■ **Prompt**
Repeat each record exactly, skipping the pictures.

____

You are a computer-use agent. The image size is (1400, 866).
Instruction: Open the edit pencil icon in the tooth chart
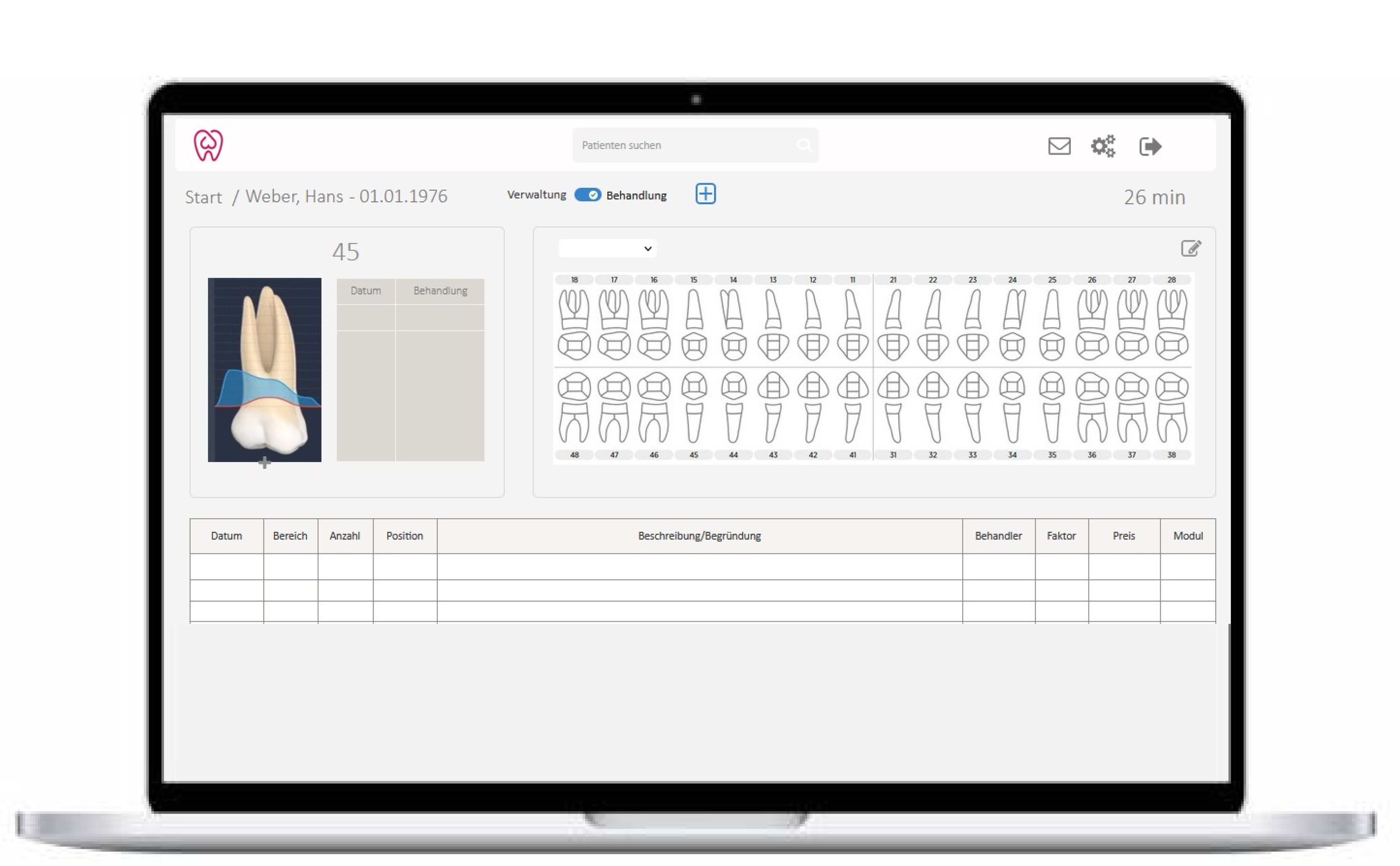(1190, 249)
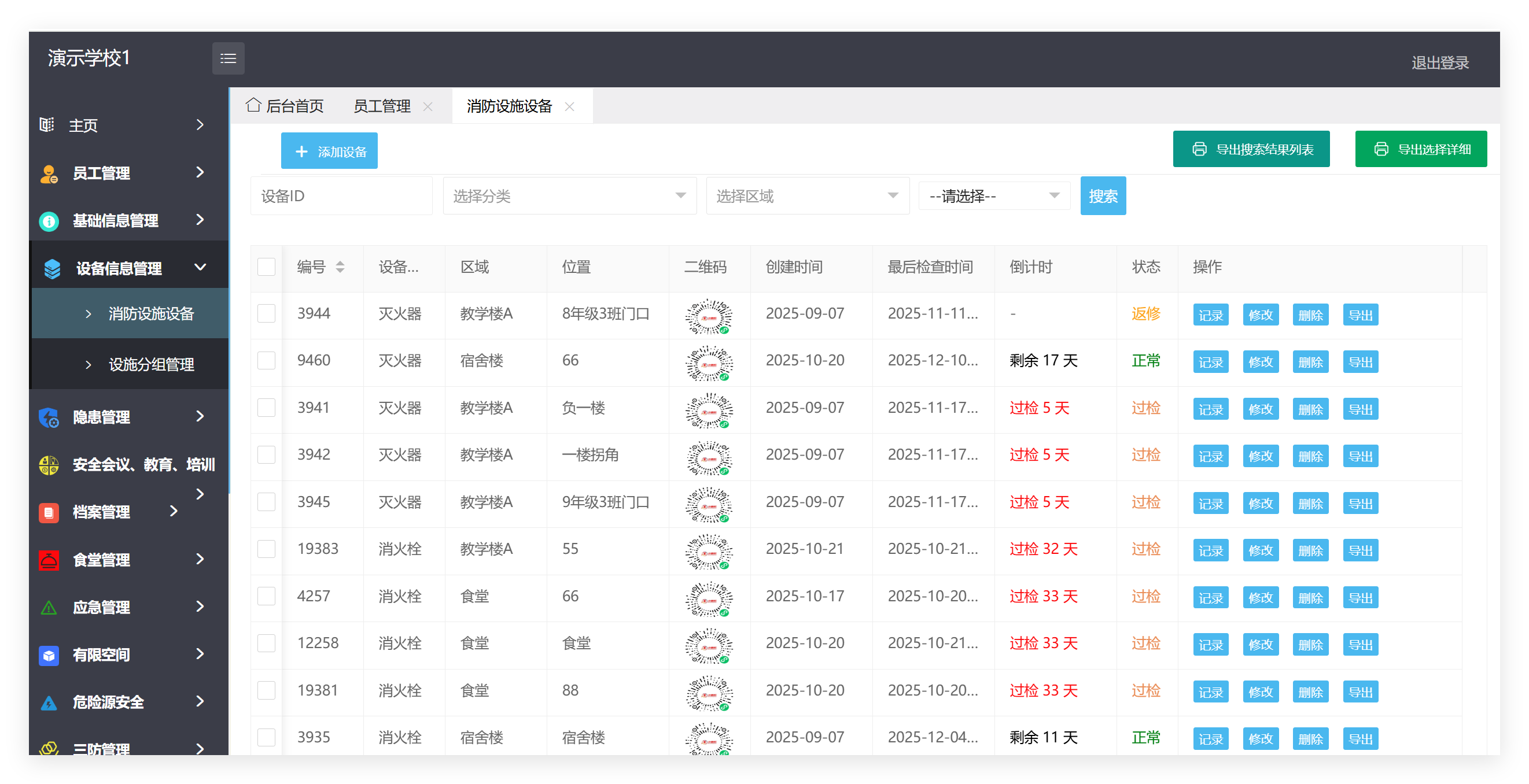Open the 选择区域 dropdown
1529x784 pixels.
coord(807,195)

____

■ **Result of the exercise**
You are a computer-use agent. The image size is (1400, 866).
Instruction: Open the edit pencil icon in the tooth chart
(1190, 249)
Open the 选择区域 dropdown
1529x784 pixels.
coord(807,195)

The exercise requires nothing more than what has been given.